Env-var credential fallback resolves in the router's process. A provider's credential_env_var (e.g. ANTHROPIC_API_KEY) is read by the llm-router binary, not by the provider worker — launch the router with those variables set, or put keys in the entry. A key present only in another worker's environment shows up as configured: false.
Registration-token recovery. Re-registering a provider id without its original token is rejected (anti-takeover). If a provider durably lost its token, delete the router's registry state (iii-state scope llm-router, key registry) and restart the affected providers to re-bind; pasted credentials in the configuration entry are unaffected.

Events

The router publishes three events over the engine's iii-pubsub worker. Bind an iii function to a topic with the engine's subscribe trigger type; the handler receives the payload verbatim (no envelope).

Topic	Fires when	Payload
`router::models::changed`	a provider reconciles its catalog slice	`{ "provider": "", "count": }`
`router::provider::changed`	the registry changes (declare / availability flip)	`{ "provider": "", "op": "register" \| "available" \| "unavailable" }`
`router::ready`	the router finishes booting; providers re-declare on it	`{}`

iii.registerFunction({ id: 'my-worker::onModelsChanged' }, async (payload) => {
  console.log('catalog changed:', payload); // { provider, count }
  return {};
});

iii.registerTrigger({
  type: 'subscribe',
  function_id: 'my-worker::onModelsChanged',
  config: { topic: 'router::models::changed' },
});

Writing a provider worker

A provider worker must:

Register provider::::stream honouring the channel-writer contract: forward upstream output as AssistantMessageEvent frames into the writer_ref it receives, ending with one terminal frame.
Declare itself at startup via router::provider::register — retrying with backoff until acknowledged (covers provider-before-router boot order) — and re-declare on the router::ready event after a router restart.
Resolve credentials per request via router::provider::resolve; never read keys directly.
Treat closure of its stream channel as cancellation: abort the upstream request and stop writing frames.
Map upstream failures to the shared ErrorKind taxonomy on its error frames. Transport retries (429 / 5xx / connect) are the router's job, not the provider's.

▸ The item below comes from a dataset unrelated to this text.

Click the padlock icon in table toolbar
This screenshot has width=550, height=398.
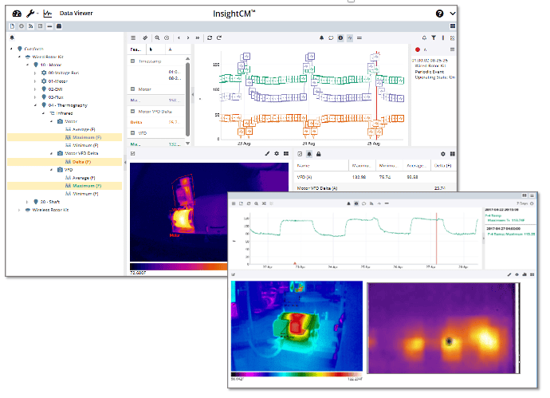pyautogui.click(x=319, y=152)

The first real provider implementing this protocol is provider-anthropic/ — useful as a reference implementation alongside the scripted provider in the integration tests. provider-openai/ follows the same structure for the OpenAI Chat Completions API (native structured output, reasoning_effort).

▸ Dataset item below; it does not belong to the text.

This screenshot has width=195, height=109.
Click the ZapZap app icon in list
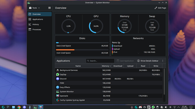(58, 74)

Local development & testing

cargo test                       # unit suite, no engine needed
cargo test --test integration    # engine-backed suite; self-skips without an engine

The integration suite spawns a throwaway engine per test when iii is on PATH (or III_ENGINE_BIN points at a binary) and covers the chat relay, cancellation, abort, restart recovery, registration token gating, paste-a-key discovery, and event delivery end to end.

To run the worker locally against an engine:

cargo run -- --url ws://127.0.0.1:49134

--url defaults to ws://127.0.0.1:49134 and honours the III_WS_URL environment variable when the flag is not set. --config is accepted per the standard worker CLI but ignored with a warning — operator config lives in the engine's llm-router configuration entry (see Configuration above).